— start of TEXT PROVIDED —
- Genre: Sitcom
- Written by: Bob Larbey
- Directed by: Martin Dennis (Series 1) Jeremy Ancock (Series 2)
- Starring: George Cole Richard Pearson Minnie Driver Lesley Vickerage
- Country of origin: United Kingdom
- Original language: English
- No. of series: 2
- No. of episodes: 14

Production
- Producer: Beryl Vertue
- Running time: 30 minutes
- Production companies: Hartswood Films Anglia Television

Original release
- Network: ITV
- Release: 4 April 1995 – 8 October 1996

= My Good Friend =

My Good Friend is a British television sitcom produced by Hartswood Films in association with Anglia Television for ITV, and it ran for two years between 4 April 1995 and 8 October 1996. It starred George Cole and Richard Pearson as widowed pensioner Peter Banks (Cole) and retired librarian Harry King (Pearson). The show ran for two series, each of seven episodes.
— end of TEXT PROVIDED —
WRITTEN TASKS »
1. In the My Good Friend text, rewrite the passage from "My Good Friend is" to "of seven episodes.", substituting "retired schoolteacher" for "retired librarian".
2. Using the My Good Friend text, say whether each statement agrees with it, answering yes or no and quoting the words that decide it: (a) The sitcom was written by Bob Larbey. (b) Each series of the show had ten episodes. (c) The show was broadcast on the BBC.
3. Continue the My Good Friend text from its final sentence.
— start of SOURCE DATA —
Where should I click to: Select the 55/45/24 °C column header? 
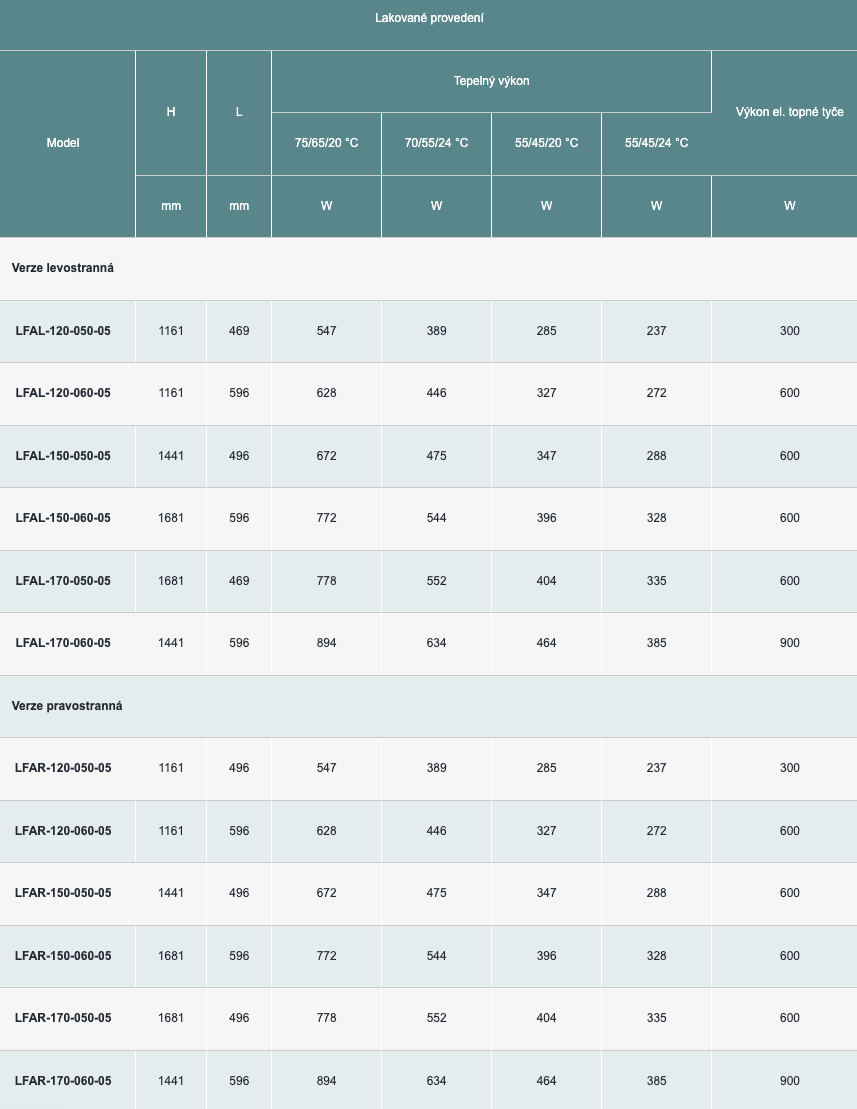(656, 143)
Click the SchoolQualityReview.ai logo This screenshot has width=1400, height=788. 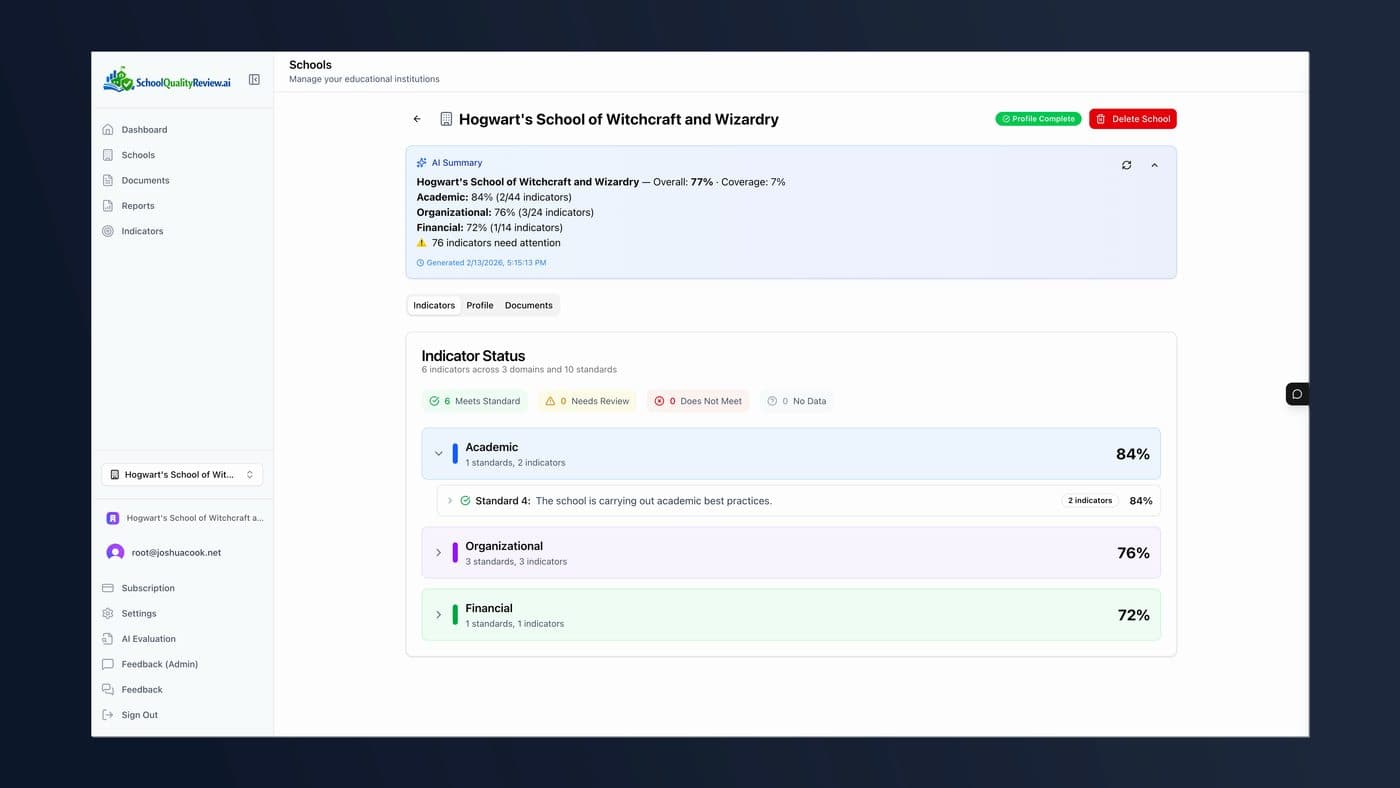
— end of SOURCE DATA —
RESPONSES »
1.
My Good Friend is a British television sitcom produced by Hartswood Films in association with Anglia Television for ITV, and it ran for two years between 4 April 1995 and 8 October 1996. It starred George Cole and Richard Pearson as widowed pensioner Peter Banks (Cole) and retired schoolteacher Harry King (Pearson). The show ran for two series, each of seven episodes.

2.
(a) Yes: "Written by: Bob Larbey"
(b) No: "The show ran for two series, each of seven episodes."
(c) No: "Network: ITV"

3.
==Synopsis==
Widower and ex-postman Peter Banks lives with his daughter Betty and son-in-law Brian but knows that his presence there is uncomfortable for all three. He strikes up an unlikely friendship with mild mannered retired librarian Harry King, which gives them both a new lease of life. Gradually Peter and Harry realise that they can fill the gaps in each other's lives and Peter moves into the spare room at his landlady Ellie's house.

==Cast==
- George Cole - Peter Banks
- Richard Pearson - Harry King
- Minnie Driver - Ellie (Series 1)
- Lesley Vickerage - Ellie (Series 2)
- Matilda Ziegler - Betty (Series 1)
- Annabelle Apsion - Betty (Series 2)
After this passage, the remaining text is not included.